-- Opening Marker --
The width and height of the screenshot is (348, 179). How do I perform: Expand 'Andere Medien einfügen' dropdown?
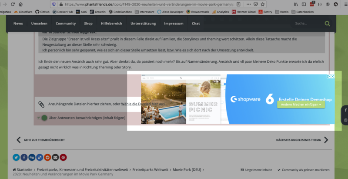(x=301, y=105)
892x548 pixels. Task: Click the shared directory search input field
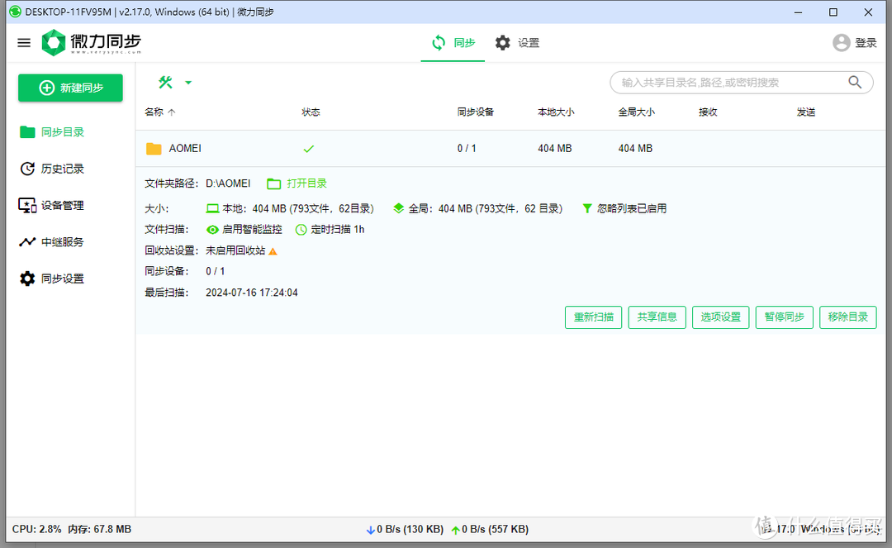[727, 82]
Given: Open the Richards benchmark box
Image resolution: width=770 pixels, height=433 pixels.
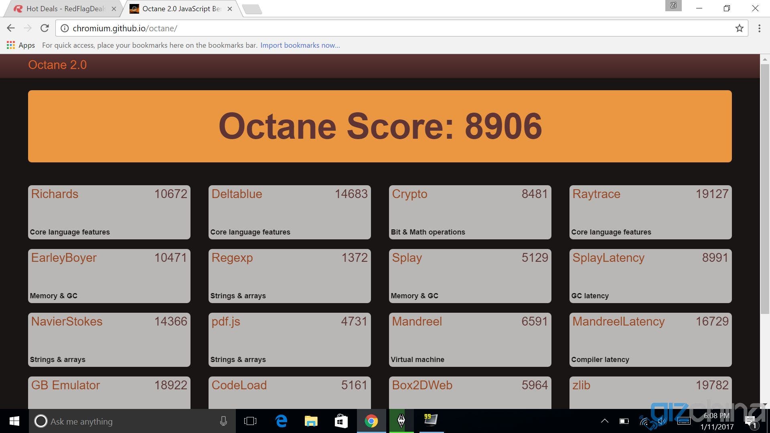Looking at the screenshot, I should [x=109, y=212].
-- Closing Marker --
-- Opening Marker --
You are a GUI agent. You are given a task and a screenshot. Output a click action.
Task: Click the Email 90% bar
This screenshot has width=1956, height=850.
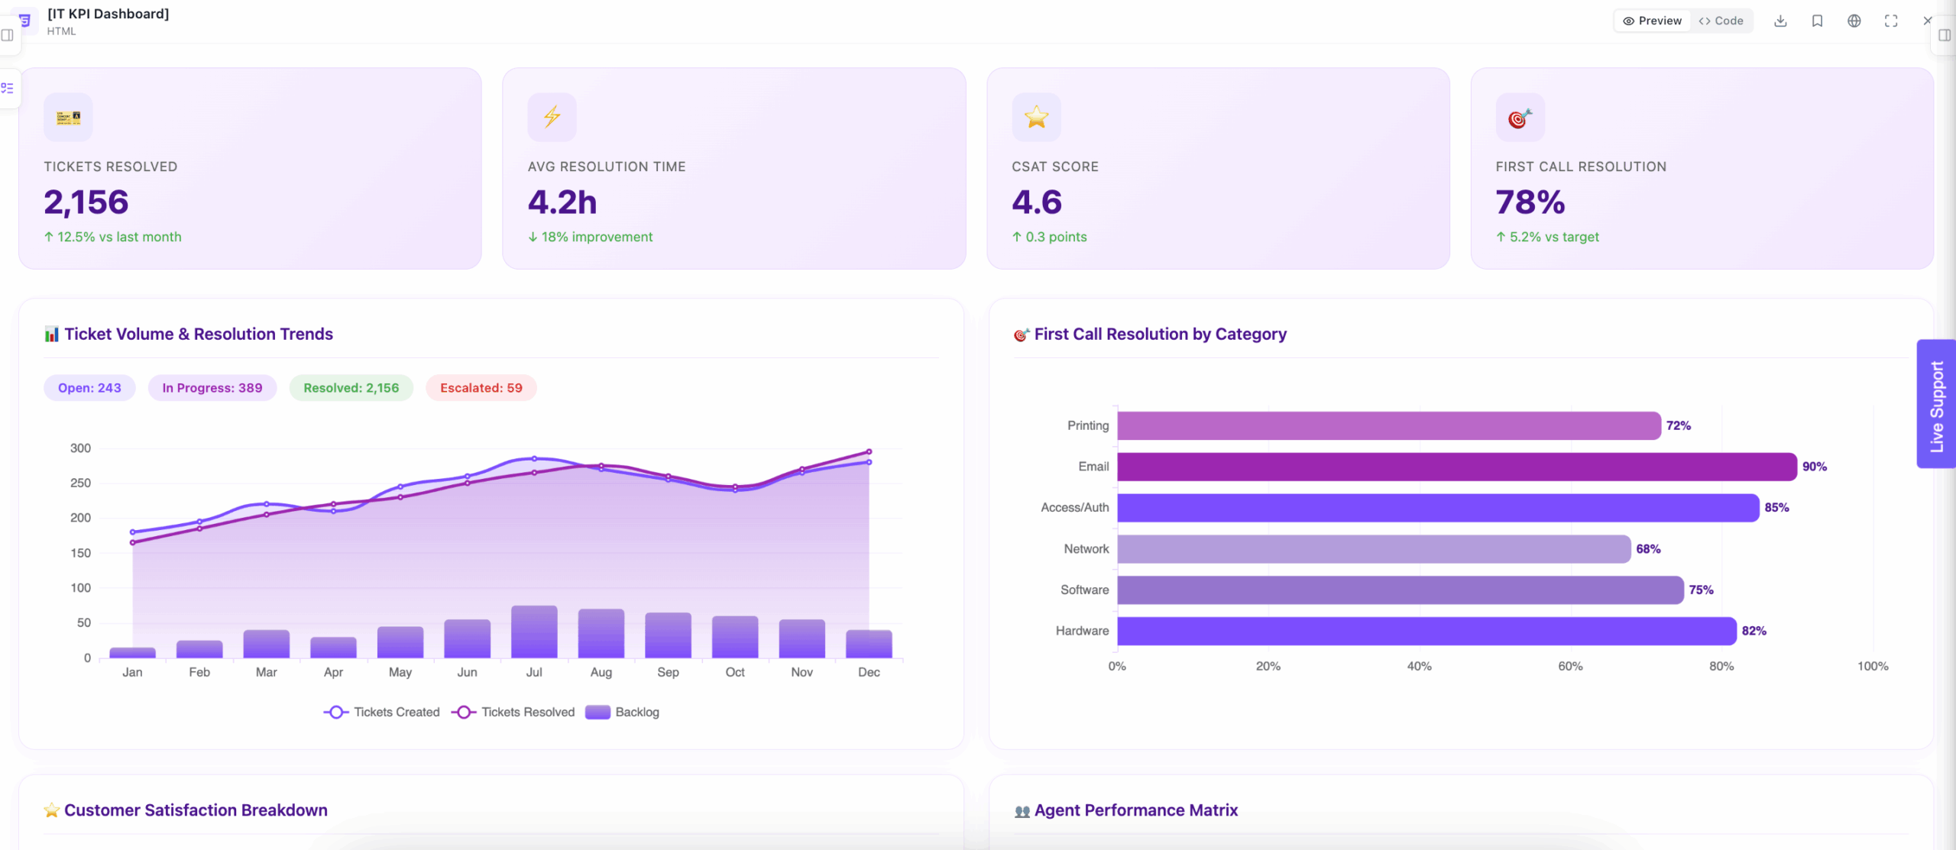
-- Closing Marker --
• [Aim of the task]: Retype the entries above exactly, but only from the line containing "Task: Click the Email 90% bar" through the line containing "This screenshot has width=1956, height=850.", both included.

• [Reply]:
Task: Click the Email 90% bar
This screenshot has width=1956, height=850.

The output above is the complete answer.